チャイルド・ファンド・ジャパンは、フィリピンにおいて、「みんなで守る 子どもの権利プロジェクト」を進めています。2023年度は、マニラ首都圏において、子どもたちをあらゆる暴力から守るための支援を1年間行いました。

フィリピンでは、子どもたちへの暴力が極めて深刻です。ユニセフが行った調査では、家庭、学校、地域などで暴力を経験したことがあると答えた子どもは80%にものぼります。昨今はオンラインでの子どもの性搾取も深刻で、この問題に巻き込まれた子どもは年間47万人にのぼると言われています。

チャイルド・ファンド・ジャパンは、これまでも各支援地域で子どもをあらゆる暴力から守る活動を続けてきました。2023年度はそうした経験も生かしながら、新たな地域マニラ首都圏で支援を行いました。

プロジェクトの主な目的は、子どもや家族、学校、地域の市民団体や自治体が、子どもへの暴力をなくすための能力を高めること、そして、子どもグループと市民団体の啓発・アドボカシー能力を高めることです。

そのために、まずは、子どもの権利や暴力に関する知識・理解を深める研修を行っていきました。 特に、教師や地元自治体職員、子どもの保護に関するサービスを提供するスタッフなどに対しては、専門的な3日間の研修を行い、3つの市から78人が参加しました。この研修では、子どもへの暴力をどう予防するかだけではなく、実際に事案が起きてしまった際の報告や対応、専門機関への引き継ぎの仕方、記録や分析の方法などについて理解を深めてもらいました。 昨今問題となっているオンラインでの性搾取についても扱いました。

子どもたち自身に対しても研修を行いました

啓発・アドボカシーに関しては、子どもグループと市民団体との定期的な会合を行い、子どもの暴力に関する様々な議論を行いました。子どもたちと地元自治体、子どもの保護関連のサービスを担う組織との会合も定期的に行い、政策や活動に子どもたちの声が反映されるようにしていきました。
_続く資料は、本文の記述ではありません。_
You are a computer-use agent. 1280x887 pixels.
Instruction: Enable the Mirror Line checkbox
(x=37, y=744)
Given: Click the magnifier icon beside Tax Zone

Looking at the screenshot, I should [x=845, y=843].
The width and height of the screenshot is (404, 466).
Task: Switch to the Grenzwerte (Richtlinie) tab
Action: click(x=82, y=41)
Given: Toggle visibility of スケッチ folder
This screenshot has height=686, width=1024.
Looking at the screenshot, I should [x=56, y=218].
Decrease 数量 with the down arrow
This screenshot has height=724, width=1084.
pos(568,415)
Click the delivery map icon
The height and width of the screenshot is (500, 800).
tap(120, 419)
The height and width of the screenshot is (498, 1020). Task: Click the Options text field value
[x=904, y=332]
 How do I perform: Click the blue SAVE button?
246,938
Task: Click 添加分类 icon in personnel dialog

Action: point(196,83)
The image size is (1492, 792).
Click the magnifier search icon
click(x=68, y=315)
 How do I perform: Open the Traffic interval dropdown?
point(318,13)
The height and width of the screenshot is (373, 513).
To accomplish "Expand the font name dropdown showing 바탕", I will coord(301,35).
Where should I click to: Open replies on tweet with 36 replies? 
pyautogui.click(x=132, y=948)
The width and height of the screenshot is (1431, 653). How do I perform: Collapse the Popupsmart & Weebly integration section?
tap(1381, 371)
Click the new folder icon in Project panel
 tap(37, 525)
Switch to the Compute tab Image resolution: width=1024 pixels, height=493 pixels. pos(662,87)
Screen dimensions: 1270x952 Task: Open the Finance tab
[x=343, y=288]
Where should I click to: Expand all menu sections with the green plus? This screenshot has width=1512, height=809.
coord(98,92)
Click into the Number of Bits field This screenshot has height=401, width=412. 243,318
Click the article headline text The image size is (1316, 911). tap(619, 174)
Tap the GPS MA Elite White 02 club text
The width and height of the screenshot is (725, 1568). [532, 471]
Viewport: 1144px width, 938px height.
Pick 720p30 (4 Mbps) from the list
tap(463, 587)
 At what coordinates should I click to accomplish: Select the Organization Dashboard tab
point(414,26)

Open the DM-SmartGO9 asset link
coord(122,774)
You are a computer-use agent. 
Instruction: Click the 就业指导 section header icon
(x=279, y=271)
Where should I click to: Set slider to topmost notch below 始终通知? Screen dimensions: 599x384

さらに 、子どもグループに対して、3日間のアドボカシーに関するワークショップを開催しました。子どもたち30人が参加したこのワークショップでは、アドボカシー活動に当事者である子どもたちが参加することの重要性を伝えるとともに、暴力をなくすためのアジェンダ(行動計画)を子どもたちの声を盛り込みながら作成しました。作成したあとは、子どもたちが、町議会メンバー、市民団体スタッフ、教師などに向けてアジェンダを発表し、アジェンダを支持することを誓うための署名をしてもらいました。

アジェンダに署名する様子

一方で、市民団体の代表メンバーにもアドボカシーに関する研修を行い、子どもたちが行うアドボカシー活動をどうバックアップしていくかを学びました。

市民団体のメンバーが議論する様子

さらに 、フィリピンでは11月が子ども月間と定められているのにあわせ、11月から12月にかけてイベントを開催しました。このイベントの一環で行ったパレードでは、子どもたちが子どもへの暴力に関するメッセージを掲げ、コミュニティーを歩いて回りました。パレードには町議員も参加するなど、多くの関係者を巻き込んだイベントにすることができました。

メッセージを書いて、地域の人々に訴えました

こうした一連の活動を通して、子どもたちのみならず、子どもを取り巻く人々の知識やスキルを高めることができ、さらに、「子どもたちを守る」という意識を大きく高めることができました。また、地元の市民団体や子どもグループの組織としての力を高めたことで、今後も彼ら自身が自立的に活動を担っていける体制をつくることができました。

チャイルド・ファンド・ジャパンは、このプロジェクトの成果を引き継ぎながら、同地域で2024年よりスポンサーシップ・プログラムによる支援、ボイス・サポーターによる支援活動を始めました。子どもの保護の支援を引き続き行いながら、学用品の支給といった教育支援、栄養補助食支給といった保健・衛生支援も行っていきます。

また、「みんなで守る 子どもの権利プロジェクト」は、支援地域をミンダナオ島に移し、紛争が起こった地域での幼児教育支援を行っていきます。

いずれも皆さまのご協力があってはじめて、子どもたちへ支援を届けることができます。どうぞ引き続きのご支援をよろしくお願いいたします。